### WHAT THIS TASK INVOLVES
All that should appear is the run of lines from the one containing "You are a computer-use" through the end of the records, each repeated exactly.

Start of DATA FOR THIS TASK

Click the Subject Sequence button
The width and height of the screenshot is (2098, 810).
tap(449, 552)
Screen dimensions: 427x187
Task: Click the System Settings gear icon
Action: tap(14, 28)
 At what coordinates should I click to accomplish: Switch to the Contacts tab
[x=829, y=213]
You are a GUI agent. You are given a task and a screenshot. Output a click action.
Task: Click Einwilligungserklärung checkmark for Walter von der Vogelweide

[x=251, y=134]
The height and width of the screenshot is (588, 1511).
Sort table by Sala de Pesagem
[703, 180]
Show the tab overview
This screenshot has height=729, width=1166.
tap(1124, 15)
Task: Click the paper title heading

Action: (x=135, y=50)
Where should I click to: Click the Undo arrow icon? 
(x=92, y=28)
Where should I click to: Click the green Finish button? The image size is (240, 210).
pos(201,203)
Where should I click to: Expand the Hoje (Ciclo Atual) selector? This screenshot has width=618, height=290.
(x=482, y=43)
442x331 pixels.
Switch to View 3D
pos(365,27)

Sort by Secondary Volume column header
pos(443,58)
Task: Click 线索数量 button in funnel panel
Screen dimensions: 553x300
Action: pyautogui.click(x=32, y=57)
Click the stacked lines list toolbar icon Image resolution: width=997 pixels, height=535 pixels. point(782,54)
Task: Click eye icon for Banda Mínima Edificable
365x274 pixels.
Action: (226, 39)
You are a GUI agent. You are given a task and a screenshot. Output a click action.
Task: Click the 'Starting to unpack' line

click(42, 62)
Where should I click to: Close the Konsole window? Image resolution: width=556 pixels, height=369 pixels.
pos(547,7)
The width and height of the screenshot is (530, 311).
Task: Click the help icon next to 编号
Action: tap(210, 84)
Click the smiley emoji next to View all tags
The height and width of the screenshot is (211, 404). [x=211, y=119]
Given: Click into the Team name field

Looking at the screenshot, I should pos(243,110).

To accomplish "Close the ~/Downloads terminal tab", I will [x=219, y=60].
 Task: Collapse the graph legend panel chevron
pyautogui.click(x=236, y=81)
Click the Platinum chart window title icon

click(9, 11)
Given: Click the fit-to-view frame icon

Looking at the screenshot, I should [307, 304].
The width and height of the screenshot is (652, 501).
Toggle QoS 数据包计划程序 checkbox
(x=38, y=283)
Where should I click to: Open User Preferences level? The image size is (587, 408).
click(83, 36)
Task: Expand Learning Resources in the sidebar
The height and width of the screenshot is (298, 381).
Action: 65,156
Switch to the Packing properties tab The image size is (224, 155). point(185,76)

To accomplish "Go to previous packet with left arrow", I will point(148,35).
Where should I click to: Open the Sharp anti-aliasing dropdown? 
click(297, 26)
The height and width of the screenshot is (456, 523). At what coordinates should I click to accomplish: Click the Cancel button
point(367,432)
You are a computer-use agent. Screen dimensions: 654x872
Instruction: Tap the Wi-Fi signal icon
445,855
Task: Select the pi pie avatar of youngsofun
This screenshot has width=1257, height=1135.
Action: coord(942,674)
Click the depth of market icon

End of DATA FOR THIS TASK

### EXPECTED OUTPUT
You are a computer-use agent. Screen dimensions: 654x872
Instruction: Tap the Wi-Fi signal icon
445,855
Task: Select the pi pie avatar of youngsofun
This screenshot has width=1257, height=1135.
Action: coord(942,674)
Click the depth of market icon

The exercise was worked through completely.